Byte endianness (big or little) needs to be specified for Unicode/UTF-16 encoding because for character codes that use more than a single byte, there is a choice of whether to read/write the most significant byte first or last. Unicode/UTF-16, since they are variable-length encodings (i.e. each char can be represented by one or several bytes) require this to be specified. (Note however that UTF-8 "words" are always 8-bits/one byte in length [though characters can be multiple points], therefore there is no problem with endianness.) If the encoder of a stream of bytes representing Unicode text and the decoder aren't agreed on which convention is being used, the wrong character code can be interpreted. For this reason, either the convention of endianness is known beforehand or more commonly a byte order mark is usually specified at the beginning of any Unicode text file/stream to indicate whethere big or little endian order is being used.

Noldorin
this answer is incorrect. endianess is related to the underlying hardware architecture
Mitch Wheat
UTF-8 is a variable-length encoding, using 1-6 bytes per character and is thus not fixed to a single byte as stated here!
Ferdinand Beyer
Right, so I haven't stated that endianness depends on hardware architecture, but I don't see how my answer is explicitly incorrect. Consider that text files written/read on different architectures must have their endianness known.
Noldorin
@Ferdinand: You are correct - I should mention that *some* variants of UTF-8 do not require it...
Noldorin
Sorry, you still don't got it right. There are no variants of UTF-8 that don't require multiple bytes. If you only use ASCII characters, UTF-8 will represent them using single bytes. All characters with character code >127 will be encoded using multiple bytes!
Ferdinand Beyer
Just for completeness - UTF-8 requires between 1 and 4 bytes. Valid UTF-8 cannot contain more than 4 bytes.
Nemanja Trifunovic
@Nemanja: You are right!
Ferdinand Beyer
@Noldorin: As I said, ASCII characters use a single byte. This is a *property* of UTF-8, not a variant! Using single-bytes, you cannot encode Non-ASCII unicode values.
Ferdinand Beyer
@Ferdinand: Yes, I've realised that since your original correction. Post has been clarified again, as I see your point... though I think I somewhat confused myself in the process of correcting myself. :P
Noldorin
(contd.) I think I'm right in saying that because "words" in UTF-8 are 8-bits/one byte long (invariably, despite the variable length of char codes), then there is no problem with endianness at least.
Noldorin
http://unicode.org/faq/utf_bom.html seems to agree, though again correct me if I'm wrong...
Noldorin
+1  A: 

Ferdinand's answer (and others) are correct, but incomplete.
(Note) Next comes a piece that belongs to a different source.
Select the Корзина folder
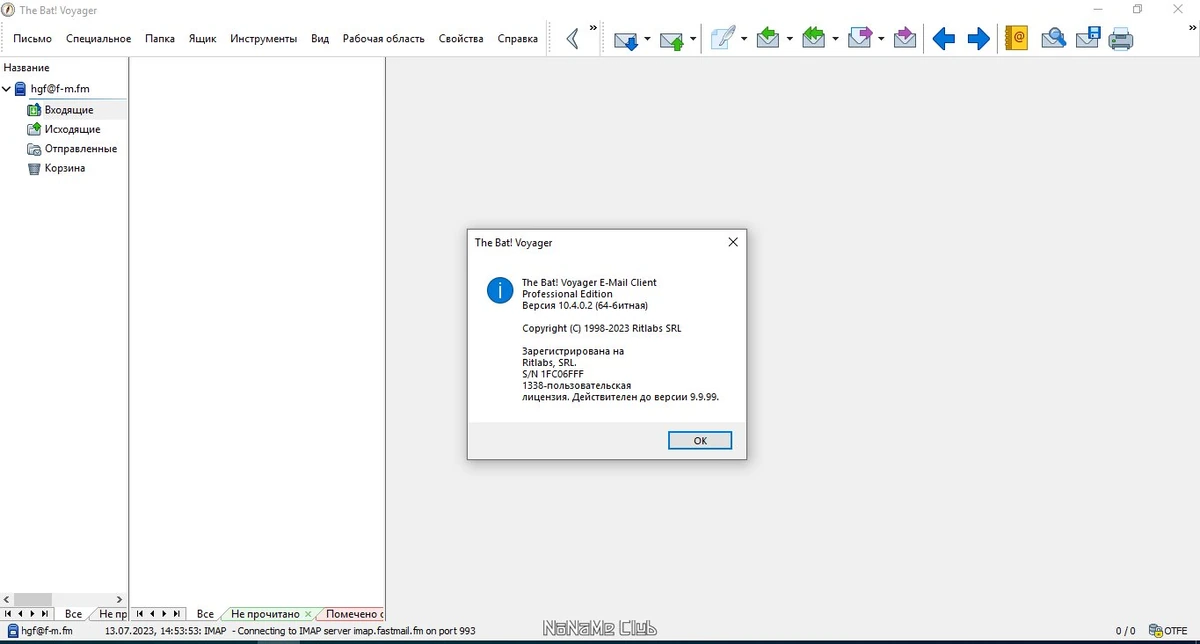 pyautogui.click(x=65, y=168)
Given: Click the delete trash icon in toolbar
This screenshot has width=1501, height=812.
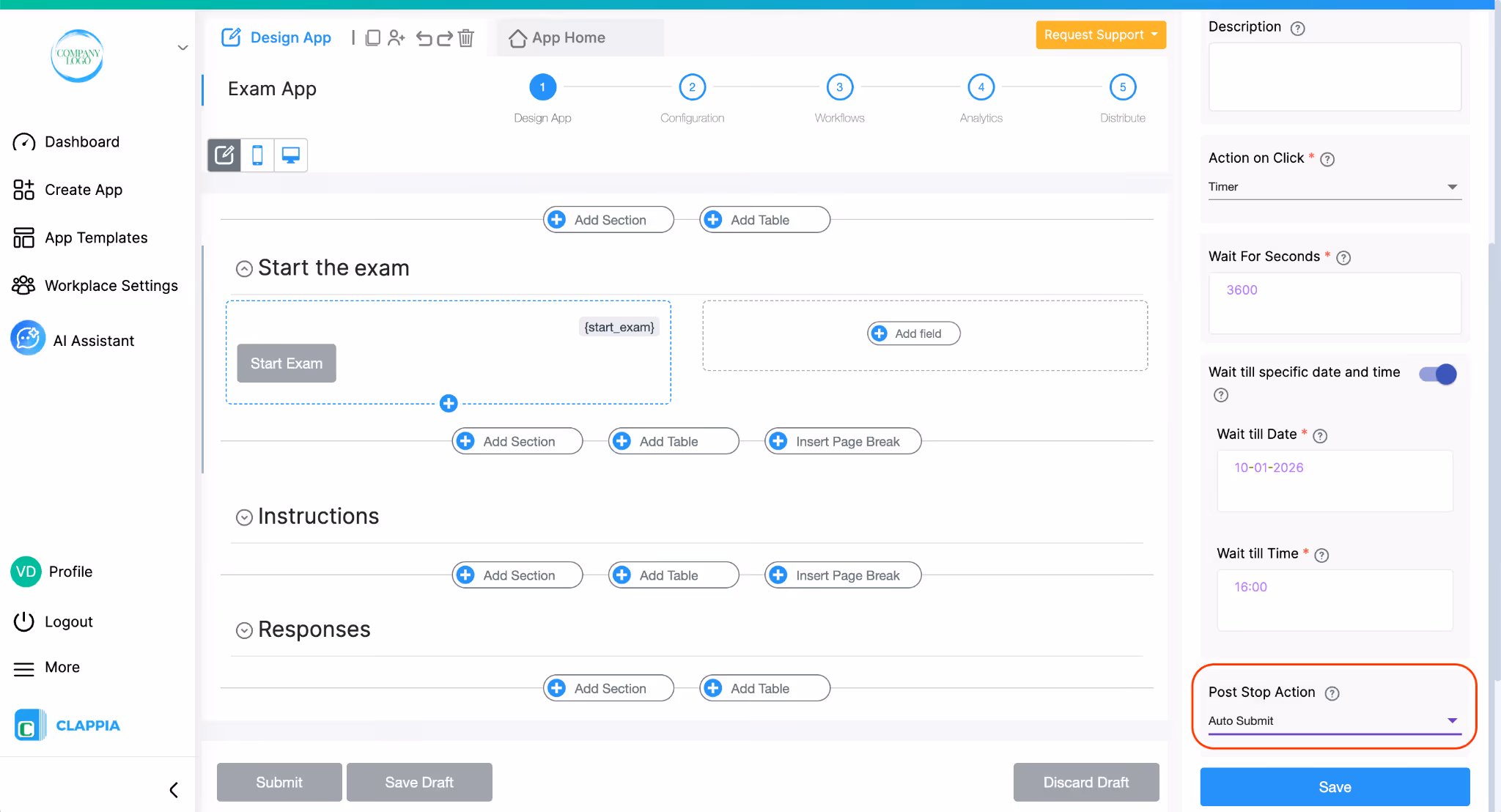Looking at the screenshot, I should [466, 37].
Big Endian (BE) / Little Endian (LE) have nothing to do with UTF-16 or UTF-32. They existed way before Unicode, and affect how the bytes of numbers get stored in the computer's memory. They depend on the processor.
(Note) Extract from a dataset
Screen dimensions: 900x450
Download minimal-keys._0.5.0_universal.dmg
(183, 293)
If you have a number with the value 0x12345678 then in memory it will be represented as 12 34 56 78 (BE) or 78 56 32 12 (LE).

UTF-16 and UTF-32 happen to be represented on 2 respectively 4 bytes, so the order of the bytes respects the ordering that any number follows on that platform.

Mihai Nita
A: 

little-endian: adj.

Describes a computer architecture in which, within a given 16- or 32-bit word, bytes at lower addresses have lower significance (the word is stored ‘little-end-first’). The PDP-11 and VAX families of computers and Intel microprocessors and a lot of communications and networking hardware are little-endian. The term is sometimes used to describe the ordering of units other than bytes; most often, bits within a byte.

big-endian: adj.

[common; From Swift's Gulliver's Travels via the famous paper On Holy Wars and a Plea for Peace by Danny Cohen, USC/ISI IEN 137, dated April 1, 1980]

Describes a computer architecture in which, within a given multi-byte numeric representation, the most significant byte has the lowest address (the word is stored ‘big-end-first’). Most processors, including the IBM 370 family, the PDP-10, the Motorola microprocessor families, and most of the various RISC designs are big-endian. Big-endian byte order is also sometimes called network order.